The artists went to work on Monday when the festival began. On Friday afternoon, they will be completing their works on the many buildings scattered throughout the city.
“Untitled” by David Leitner, Kirchengasse 44, Vienna,
Source: Calle Libre website
The tour will take visitors on a meandering path in the sixth and seventh districts, from street to street and from one spot to the next. One of these spots is a vacant lot in Apollogasse, where the Mexican artist Said Dokins is designing a house wall. Another is in Richard-Waldemar-Park and Kaunitzgasse.
"Highest Impact!" - a mural in a Mexican Prison,
Source: Said Dokins website, 2018
In between the larger works are also small, hidden away gems, adding up to a total of six to seven kilometres in length of streets, making the tour last around two and a half hours. Visitors will also have a chance to meet the artists, who will be discussing the techniques they used, the motifs behind the works and their experiences.
“CADMIAE PROMETHIUM & RODODENDRON JAPONICUM” by FABIO PETANI,
Paltaufgasse 2, Vienna, Source: Calle Libre website
As a street art festival, Calle Libre is eight years old and this year’s theme is “RE:PRESENT”. Their idea is to find an expression and comment on the current wave of xenophobia, social polarisation and obsession with security sweeping across the Western hemisphere.
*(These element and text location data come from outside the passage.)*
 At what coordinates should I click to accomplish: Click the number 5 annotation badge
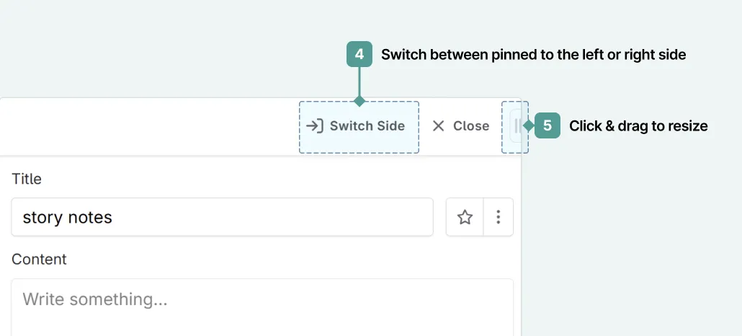547,126
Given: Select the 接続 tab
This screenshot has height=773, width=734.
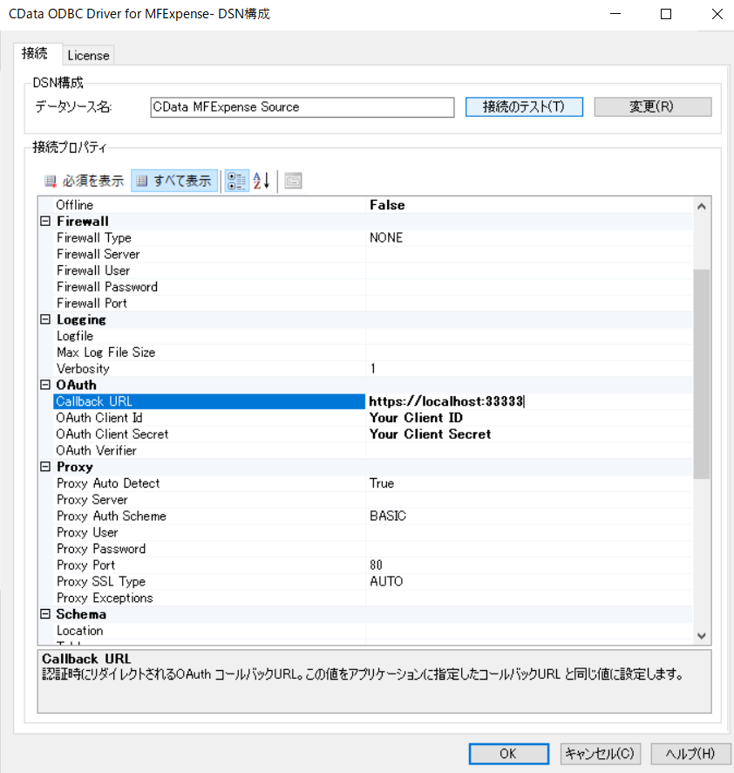Looking at the screenshot, I should pos(37,53).
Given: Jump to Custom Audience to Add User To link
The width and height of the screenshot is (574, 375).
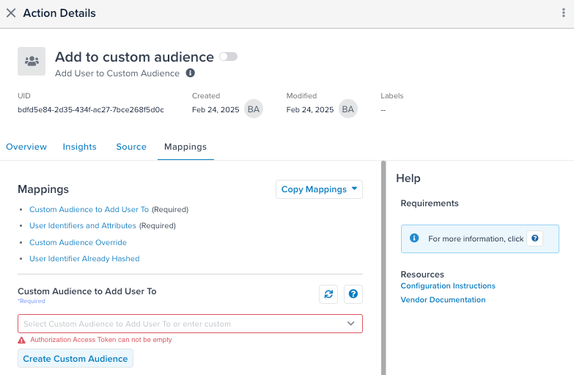Looking at the screenshot, I should (x=89, y=209).
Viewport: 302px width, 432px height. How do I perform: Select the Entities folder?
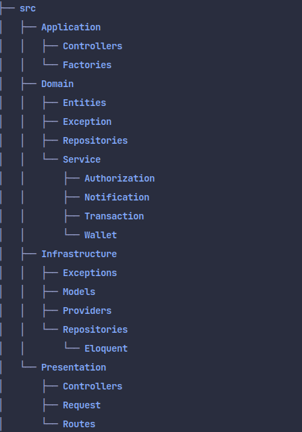click(x=84, y=103)
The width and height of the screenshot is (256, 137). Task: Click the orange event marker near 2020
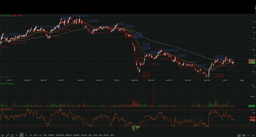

They find the roots of these problems in centuries of colonial past, cultural appropriation and subjugation of peoples. This historic context leads to a perpetual “othering” of people with different customs and traditions. Their goal is to provoke debate on the topic, eventually leading to a revaluation of the societal obligations to the dispossessed and the exploited through imperialism in its various forms.
Untitled piece by video.sckre Liniengasse 29, Vienna,
Source: Calle Libre website
The organisers behind Calle Libre see street art as the perfect outlet for their ideas, as it has a unique way of integrating expressions of culture into the fabric of society. They hope to open up the conservative landscape of Vienna to a wider world with the help of this artform’s blend of activism and visual aesthetic.